Exercise requirements: What you need to produce from the material below is an exact transcription of the lines from the one with "Click the Starting" through the one with "Click the search magnifier in Найти параметр", both included, and no other line.

Data to examine:
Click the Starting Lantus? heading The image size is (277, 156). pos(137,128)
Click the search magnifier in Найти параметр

* * *

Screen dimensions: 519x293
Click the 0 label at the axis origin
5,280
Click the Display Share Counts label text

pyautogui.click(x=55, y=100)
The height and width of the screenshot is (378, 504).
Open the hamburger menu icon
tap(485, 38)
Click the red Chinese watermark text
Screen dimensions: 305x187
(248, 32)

---

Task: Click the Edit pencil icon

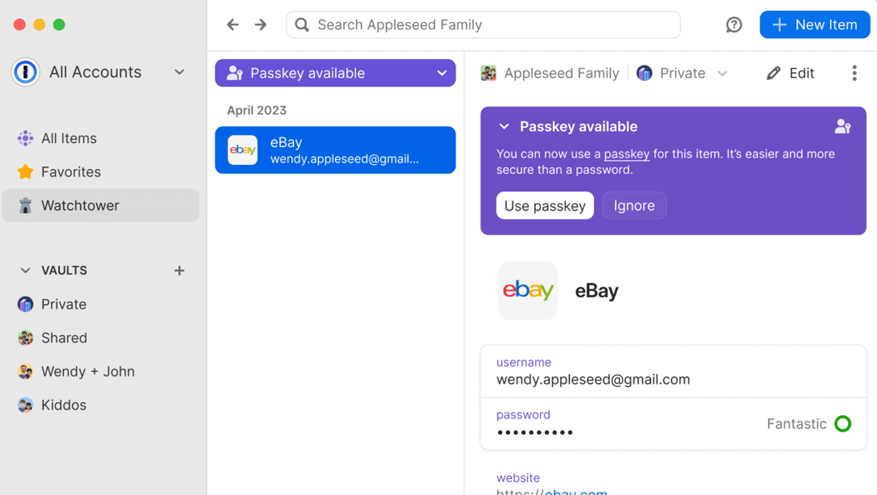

Response area:
Click the Starting Lantus? heading The image size is (277, 156). pos(137,128)
Click the search magnifier in Найти параметр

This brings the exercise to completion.